En 1937, il a, de nouveau écrit sur le conflit dans son article intitulé « The Development of War » [Le développement de la guerre], où il observe que « nous sommes semblables à des personnes qui se déplacent sans savoir que leurs poches sont remplies de dynamite ». Sa vigilance à l’égard du potentiel de la psyché individuelle de se retrouver à l’origine d’événements sociaux dévastateurs a été un fil conducteur constant de sa pensée et de son écriture.

En tant qu’analysant, ami et disciple de Melanie Klein, Money-Kyrle a édité en 1952 un numéro spécial de l’International Journal of Psychoanalysis, célébrant son 70e anniversaire.
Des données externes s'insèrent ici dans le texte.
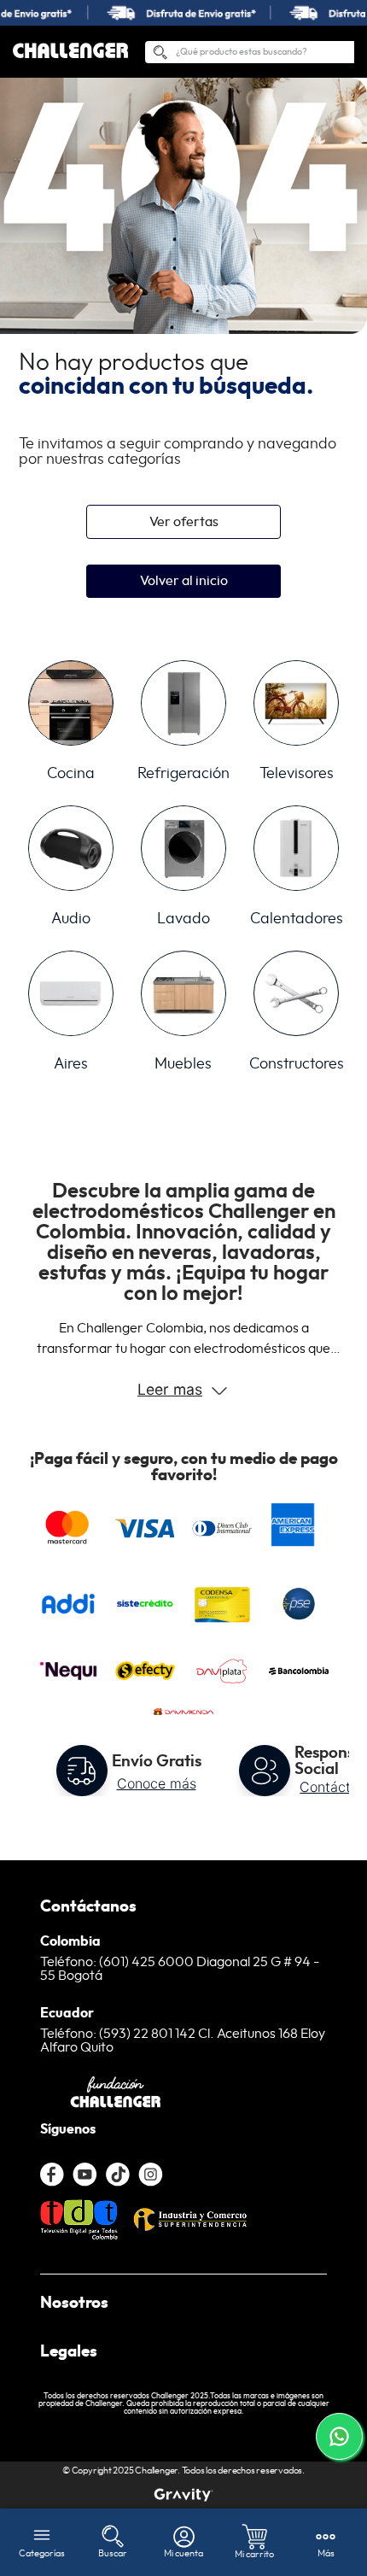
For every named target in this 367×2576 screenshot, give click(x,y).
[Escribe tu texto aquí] (183, 2495)
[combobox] (249, 52)
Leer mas (169, 1389)
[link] (183, 13)
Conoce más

Il a également coédité New Directions in Psychoanalysis [Nouvelles orientations en psychanalyse] (1955) avec Klein et Paula Heimann, un important témoignage de la pensée de l’école kleinienne.

Il meurt le 29 juillet 1980. Ses archives sont conservées par le Wellcome Trust à Londres.

Eleanor Sawbridge Burton, 2016


Principales publications

1941 Money-Kyrle, R. ‘The Psychology of Propaganda’ [La psychologie de la propagande]. In Meltzer, D. and O’Shaughnessy, E. (ed.) The Collected Papers of Roger Money-Kyrle. Clunie Press.

1951 Money-Kyrle, R. Psychoanalysis and Politics: a Contribution to the Psychology of Politics and Morals. Duckworth. Tr. fr. Psychanalyse et horizon politique, Toulouse, Privat, 1988.

1961 Money-Kyrle, R. Man’s Picture of His World: A Psycho-analytic Study [L’image de l’homme dans son monde : une étude psychanalytique]. International Universities Press.

1968 Money-Kyrle, R. ‘Cognitive Development’ [Le Développement cognitif]. In The Collected Papers of Roger Money-Kyrle (ci-dessus).

1971 Money-Kyrle, R. ‘The Aim of Psychoanalysis’ [Le but de la psychanalyse]. In The Collected Papers of Roger Money-Kyrle (ci-dessus).